Write out every entry below word for word, leaving nothing out.

EXCERPTED DATA section start

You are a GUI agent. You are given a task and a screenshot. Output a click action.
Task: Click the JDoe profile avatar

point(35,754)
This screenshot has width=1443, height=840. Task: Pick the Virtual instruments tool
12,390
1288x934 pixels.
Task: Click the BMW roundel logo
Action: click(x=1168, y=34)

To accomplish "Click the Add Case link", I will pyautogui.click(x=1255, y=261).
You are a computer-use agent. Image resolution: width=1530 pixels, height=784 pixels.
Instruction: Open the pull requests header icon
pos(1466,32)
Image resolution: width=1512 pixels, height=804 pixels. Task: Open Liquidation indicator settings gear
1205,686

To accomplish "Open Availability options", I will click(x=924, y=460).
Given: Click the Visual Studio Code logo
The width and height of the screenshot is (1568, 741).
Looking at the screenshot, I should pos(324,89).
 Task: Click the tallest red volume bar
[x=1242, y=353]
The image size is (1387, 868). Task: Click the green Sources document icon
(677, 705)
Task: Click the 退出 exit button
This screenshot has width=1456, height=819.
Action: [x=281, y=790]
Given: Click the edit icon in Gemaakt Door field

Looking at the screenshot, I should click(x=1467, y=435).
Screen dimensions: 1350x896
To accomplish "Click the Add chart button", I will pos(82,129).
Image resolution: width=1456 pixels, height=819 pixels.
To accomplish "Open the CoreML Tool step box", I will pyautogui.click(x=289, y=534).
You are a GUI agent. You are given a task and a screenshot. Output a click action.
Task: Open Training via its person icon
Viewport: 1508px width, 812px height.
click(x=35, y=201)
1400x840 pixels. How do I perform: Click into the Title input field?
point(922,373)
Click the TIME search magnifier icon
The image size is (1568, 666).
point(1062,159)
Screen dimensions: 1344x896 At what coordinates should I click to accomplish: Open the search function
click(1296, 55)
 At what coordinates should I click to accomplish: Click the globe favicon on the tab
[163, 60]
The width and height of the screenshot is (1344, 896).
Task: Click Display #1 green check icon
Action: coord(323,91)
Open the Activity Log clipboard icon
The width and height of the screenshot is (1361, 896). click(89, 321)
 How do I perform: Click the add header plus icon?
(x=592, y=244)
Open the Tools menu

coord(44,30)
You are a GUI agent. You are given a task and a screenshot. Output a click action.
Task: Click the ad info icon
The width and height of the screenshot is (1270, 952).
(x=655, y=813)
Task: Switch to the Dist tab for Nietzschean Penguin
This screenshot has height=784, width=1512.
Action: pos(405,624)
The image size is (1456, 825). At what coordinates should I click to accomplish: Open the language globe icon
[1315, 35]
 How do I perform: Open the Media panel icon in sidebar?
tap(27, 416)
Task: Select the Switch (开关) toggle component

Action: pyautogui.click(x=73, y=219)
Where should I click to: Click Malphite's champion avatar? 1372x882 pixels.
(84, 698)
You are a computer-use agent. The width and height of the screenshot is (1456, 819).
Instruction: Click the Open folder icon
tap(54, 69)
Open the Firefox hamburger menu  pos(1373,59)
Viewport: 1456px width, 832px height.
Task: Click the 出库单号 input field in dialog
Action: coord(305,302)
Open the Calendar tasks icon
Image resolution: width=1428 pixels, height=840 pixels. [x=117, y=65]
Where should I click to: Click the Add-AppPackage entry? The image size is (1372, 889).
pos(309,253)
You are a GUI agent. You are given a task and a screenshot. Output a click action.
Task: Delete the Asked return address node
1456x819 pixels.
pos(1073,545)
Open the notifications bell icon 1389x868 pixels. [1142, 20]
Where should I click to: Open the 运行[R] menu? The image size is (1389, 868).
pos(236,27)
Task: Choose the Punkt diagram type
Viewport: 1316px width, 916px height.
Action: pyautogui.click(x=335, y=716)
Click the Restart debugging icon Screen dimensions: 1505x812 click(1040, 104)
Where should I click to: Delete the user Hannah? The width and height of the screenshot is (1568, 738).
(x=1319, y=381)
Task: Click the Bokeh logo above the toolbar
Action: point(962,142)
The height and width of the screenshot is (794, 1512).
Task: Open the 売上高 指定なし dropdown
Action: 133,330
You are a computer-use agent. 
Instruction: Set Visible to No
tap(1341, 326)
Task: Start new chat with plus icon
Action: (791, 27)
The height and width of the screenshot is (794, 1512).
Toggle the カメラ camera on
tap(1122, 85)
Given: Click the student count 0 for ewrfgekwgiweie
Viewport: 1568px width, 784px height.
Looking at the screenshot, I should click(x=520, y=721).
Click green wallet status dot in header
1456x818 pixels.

EXCERPTED DATA section end

■ WORKED SOLUTION ■
You are a GUI agent. You are given a task and a screenshot. Output a click action.
Task: Click the JDoe profile avatar

point(35,754)
This screenshot has width=1443, height=840. Task: Pick the Virtual instruments tool
12,390
1288x934 pixels.
Task: Click the BMW roundel logo
Action: click(x=1168, y=34)

To accomplish "Click the Add Case link", I will pyautogui.click(x=1255, y=261).
You are a computer-use agent. Image resolution: width=1530 pixels, height=784 pixels.
Instruction: Open the pull requests header icon
pos(1466,32)
Image resolution: width=1512 pixels, height=804 pixels. Task: Open Liquidation indicator settings gear
1205,686

To accomplish "Open Availability options", I will click(x=924, y=460).
Given: Click the Visual Studio Code logo
The width and height of the screenshot is (1568, 741).
Looking at the screenshot, I should pos(324,89).
 Task: Click the tallest red volume bar
[x=1242, y=353]
The image size is (1387, 868). Task: Click the green Sources document icon
(677, 705)
Task: Click the 退出 exit button
This screenshot has width=1456, height=819.
Action: [x=281, y=790]
Given: Click the edit icon in Gemaakt Door field

Looking at the screenshot, I should click(x=1467, y=435).
Screen dimensions: 1350x896
To accomplish "Click the Add chart button", I will pos(82,129).
Image resolution: width=1456 pixels, height=819 pixels.
To accomplish "Open the CoreML Tool step box", I will pyautogui.click(x=289, y=534).
You are a GUI agent. You are given a task and a screenshot. Output a click action.
Task: Open Training via its person icon
Viewport: 1508px width, 812px height.
click(x=35, y=201)
1400x840 pixels. How do I perform: Click into the Title input field?
point(922,373)
Click the TIME search magnifier icon
The image size is (1568, 666).
point(1062,159)
Screen dimensions: 1344x896 At what coordinates should I click to accomplish: Open the search function
click(1296, 55)
 At what coordinates should I click to accomplish: Click the globe favicon on the tab
[163, 60]
The width and height of the screenshot is (1344, 896).
Task: Click Display #1 green check icon
Action: coord(323,91)
Open the Activity Log clipboard icon
The width and height of the screenshot is (1361, 896). click(89, 321)
 How do I perform: Click the add header plus icon?
(x=592, y=244)
Open the Tools menu

coord(44,30)
You are a GUI agent. You are given a task and a screenshot. Output a click action.
Task: Click the ad info icon
The width and height of the screenshot is (1270, 952).
(x=655, y=813)
Task: Switch to the Dist tab for Nietzschean Penguin
This screenshot has height=784, width=1512.
Action: pos(405,624)
The image size is (1456, 825). At what coordinates should I click to accomplish: Open the language globe icon
[1315, 35]
 How do I perform: Open the Media panel icon in sidebar?
tap(27, 416)
Task: Select the Switch (开关) toggle component

Action: pyautogui.click(x=73, y=219)
Where should I click to: Click Malphite's champion avatar? 1372x882 pixels.
(84, 698)
You are a computer-use agent. The width and height of the screenshot is (1456, 819).
Instruction: Click the Open folder icon
tap(54, 69)
Open the Firefox hamburger menu  pos(1373,59)
Viewport: 1456px width, 832px height.
Task: Click the 出库单号 input field in dialog
Action: coord(305,302)
Open the Calendar tasks icon
Image resolution: width=1428 pixels, height=840 pixels. [x=117, y=65]
Where should I click to: Click the Add-AppPackage entry? The image size is (1372, 889).
pos(309,253)
You are a GUI agent. You are given a task and a screenshot. Output a click action.
Task: Delete the Asked return address node
1456x819 pixels.
pos(1073,545)
Open the notifications bell icon 1389x868 pixels. [1142, 20]
Where should I click to: Open the 运行[R] menu? The image size is (1389, 868).
pos(236,27)
Task: Choose the Punkt diagram type
Viewport: 1316px width, 916px height.
Action: pyautogui.click(x=335, y=716)
Click the Restart debugging icon Screen dimensions: 1505x812 click(1040, 104)
Where should I click to: Delete the user Hannah? The width and height of the screenshot is (1568, 738).
(x=1319, y=381)
Task: Click the Bokeh logo above the toolbar
Action: point(962,142)
The height and width of the screenshot is (794, 1512).
Task: Open the 売上高 指定なし dropdown
Action: 133,330
You are a computer-use agent. 
Instruction: Set Visible to No
tap(1341, 326)
Task: Start new chat with plus icon
Action: (791, 27)
The height and width of the screenshot is (794, 1512).
Toggle the カメラ camera on
tap(1122, 85)
Given: Click the student count 0 for ewrfgekwgiweie
Viewport: 1568px width, 784px height.
Looking at the screenshot, I should click(x=520, y=721).
Click green wallet status dot in header
1456x818 pixels.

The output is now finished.